When HTML was first created, no one much thought about being able to index the data. HTML was a language meant to determine now data would be presented, not to index or categorize it. Years later, XHTML was created, and the idea was to make the data on the web index-able and categorize it, to make searching and using it easier.

That didn’t work out so well. Instead, web data is more or less just free form text. To compensate, we improved our search engines, which can now take natural language queries.

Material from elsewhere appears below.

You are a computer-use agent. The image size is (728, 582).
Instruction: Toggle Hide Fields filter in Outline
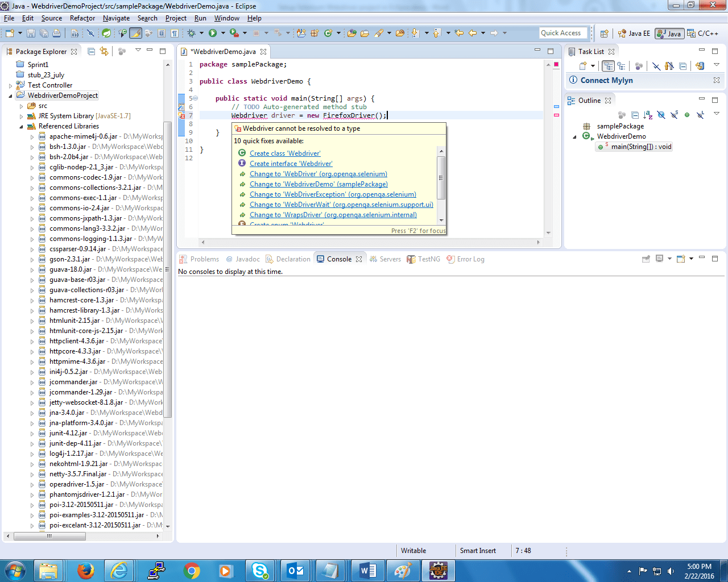661,115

If you’ve ever looked into XML documents, they’re like gobbledygook. The promise of XML was that you could build documents and anyone else could read them. Each field or bit of data was preceded with some identifier which told you what it was, and everyone would understand the identifiers because they were plain English. Didn’t happen. XML documents are not interchangeable because no one uses the same identifiers for their data. There is no standard for how to identify data in XML. (Contrast EDI, which is more or less standardized. Problem is, a copy of the standard for any document type costs a lot of money.)

I worked with an application a few years ago which stored financial transaction data in XML. Slow as hell. You have to parse each individual chunk of data and examine each identifier to find out if it’s the particular data you want. Parsing text is a slow process, no matter how many CPU cores you point at it. By contrast, database access is considerably faster. You want your data fast? Database.

So your “pod” at inrupt.com will house documents and an index. Again, I’m not sure what makes this “pod” system better than Azure or AWS. I guess there must be some sugar in there to make it double nifty.

How do you access your data? What brilliant new technology does Cerf have in mind to allow you to access and manipulate your data? It’s called Solid. There’s an SDK for it, but it’s still beta. From a quick glance, it appears to be mostly Javascript libraries.

If you’re gonna revolutionize the Internet, don’t put all your eggs in the Javascript basket. My attitude on Javascript has softened a bit, but if this is how you’re going to revolutionize things, you really need to provide a multi-lingual approach. Maybe this is in the works somewhere, but they don’t say anything about it.

Now let’s talk about revolutionizing the Internet, in particular snatching control of the Internet from the tech giants.

Endless billions of dollars are tied up in the business of the Internet. Microsoft, Amazon, Facebook, Google, Youtube, Twitter and the rest. These folks keep, mine, sell and monitor your data. Moreover, these folks provide you with services you actually want in a way that’s easy to use and consume. You can talk to your friends and see what they’re up to on Facebook. You can catch real time comments and news on Twitter. You can watch videos from friends and people you like and admire on Youtube. You can buy almost anything you want on Amazon. You can search for almost any piece of human knowledge on Google. And you want to wrest the Internet away from these people, so you can have privacy and control of your own data?

I have to say Vint Cerf is a little late to the party. The time to implement something like this was in 2000, not twenty years on, when the Internet is owned and controlled by Google, Facebook and the rest. Don’t get me wrong. Like a lot of people, I’m not satisfied with the stewardship of the tech giants over our data and the Internet. I appreciate what they offer us; I just don’t like the amount of control they have and the way they choose to use their power.

I’m all for an Internet revolution. I’m just not sure Cerf’s vision is the way to make it happen. A web hosting service and Javascript API just doesn’t seem beefy enough to defeat the giants of Silicon Valley.

Of course, I’m the guy who said the World Wide Web would never catch on, so what do I know?